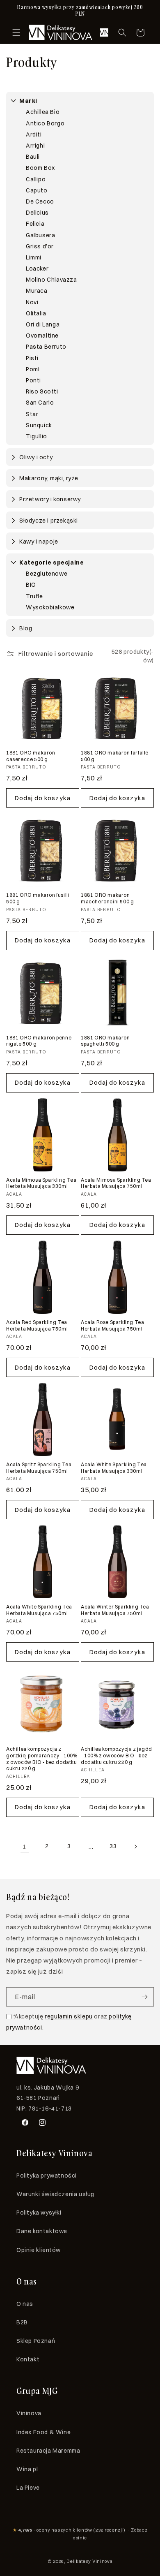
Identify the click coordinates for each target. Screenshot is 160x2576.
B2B (22, 2322)
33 (113, 1846)
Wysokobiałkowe (50, 607)
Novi (32, 302)
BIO (31, 584)
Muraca (37, 290)
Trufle (34, 596)
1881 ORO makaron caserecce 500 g (30, 756)
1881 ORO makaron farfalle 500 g (115, 756)
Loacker (37, 268)
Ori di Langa (42, 324)
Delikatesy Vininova (89, 2561)
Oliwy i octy (36, 457)
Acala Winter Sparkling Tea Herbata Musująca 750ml (115, 1610)
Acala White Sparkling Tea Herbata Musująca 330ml (114, 1467)
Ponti (33, 380)
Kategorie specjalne (51, 562)
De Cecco (40, 201)
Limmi (33, 257)
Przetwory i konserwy (50, 499)
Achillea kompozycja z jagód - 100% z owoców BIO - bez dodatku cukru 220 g (116, 1755)
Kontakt (27, 2359)
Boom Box (40, 167)
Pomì (32, 369)
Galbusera (40, 235)
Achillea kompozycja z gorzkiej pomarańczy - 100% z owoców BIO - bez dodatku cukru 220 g (42, 1758)
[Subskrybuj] (144, 1997)
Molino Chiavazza (51, 279)
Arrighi (35, 145)
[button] (16, 32)
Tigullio (36, 436)
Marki (28, 100)
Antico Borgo (45, 123)
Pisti (32, 358)
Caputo (37, 190)
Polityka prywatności (46, 2175)
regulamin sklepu (69, 2016)
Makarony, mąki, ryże (48, 478)
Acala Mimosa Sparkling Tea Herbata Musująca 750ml (116, 1183)
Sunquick (39, 425)
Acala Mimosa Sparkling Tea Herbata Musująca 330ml (41, 1183)
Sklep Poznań (35, 2341)
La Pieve (28, 2487)
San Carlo (40, 402)
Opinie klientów (38, 2250)
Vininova (28, 2413)
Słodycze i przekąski (48, 520)
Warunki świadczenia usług (55, 2194)
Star (32, 414)
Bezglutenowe (46, 573)
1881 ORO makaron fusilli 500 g (37, 898)
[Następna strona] (135, 1847)
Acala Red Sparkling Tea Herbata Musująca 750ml (37, 1325)
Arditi (34, 134)
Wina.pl (27, 2469)
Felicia (35, 223)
• • • •
**Task statement**
Output the listing above in full and exactly, with pictures excluded.

**Solved exercise**
Identify the click coordinates for each target. Screenshot is 160x2576.
B2B (22, 2322)
33 (113, 1846)
Wysokobiałkowe (50, 607)
Novi (32, 302)
BIO (31, 584)
Muraca (37, 290)
Trufle (34, 596)
1881 ORO makaron caserecce 500 g (30, 756)
1881 ORO makaron farfalle 500 g (115, 756)
Loacker (37, 268)
Ori di Langa (42, 324)
Delikatesy Vininova (89, 2561)
Oliwy i octy (36, 457)
Acala Winter Sparkling Tea Herbata Musująca 750ml (115, 1610)
Acala White Sparkling Tea Herbata Musująca 330ml (114, 1467)
Ponti (33, 380)
Kategorie specjalne (51, 562)
De Cecco (40, 201)
Limmi (33, 257)
Przetwory i konserwy (50, 499)
Achillea kompozycja z jagód - 100% z owoców BIO - bez dodatku cukru 220 g (116, 1755)
Kontakt (27, 2359)
Boom Box (40, 167)
Pomì (32, 369)
Galbusera (40, 235)
Achillea kompozycja z gorzkiej pomarańczy - 100% z owoców BIO - bez dodatku cukru 220 g (42, 1758)
[Subskrybuj] (144, 1997)
Molino Chiavazza (51, 279)
Arrighi (35, 145)
[button] (16, 32)
Tigullio (36, 436)
Marki (28, 100)
Antico Borgo (45, 123)
Pisti (32, 358)
Caputo (37, 190)
Polityka prywatności (46, 2175)
regulamin sklepu (69, 2016)
Makarony, mąki, ryże (48, 478)
Acala Mimosa Sparkling Tea Herbata Musująca 750ml (116, 1183)
Sunquick (39, 425)
Acala Mimosa Sparkling Tea Herbata Musująca 330ml (41, 1183)
Sklep Poznań (35, 2341)
La Pieve (28, 2487)
San Carlo (40, 402)
Opinie klientów (38, 2250)
Vininova (28, 2413)
Słodycze i przekąski (48, 520)
Warunki świadczenia usług (55, 2194)
Star (32, 414)
Bezglutenowe (46, 573)
1881 ORO makaron fusilli 500 g (37, 898)
[Następna strona] (135, 1847)
Acala Red Sparkling Tea Herbata Musująca 750ml (37, 1325)
Arditi (34, 134)
Wina.pl (27, 2469)
Felicia (35, 223)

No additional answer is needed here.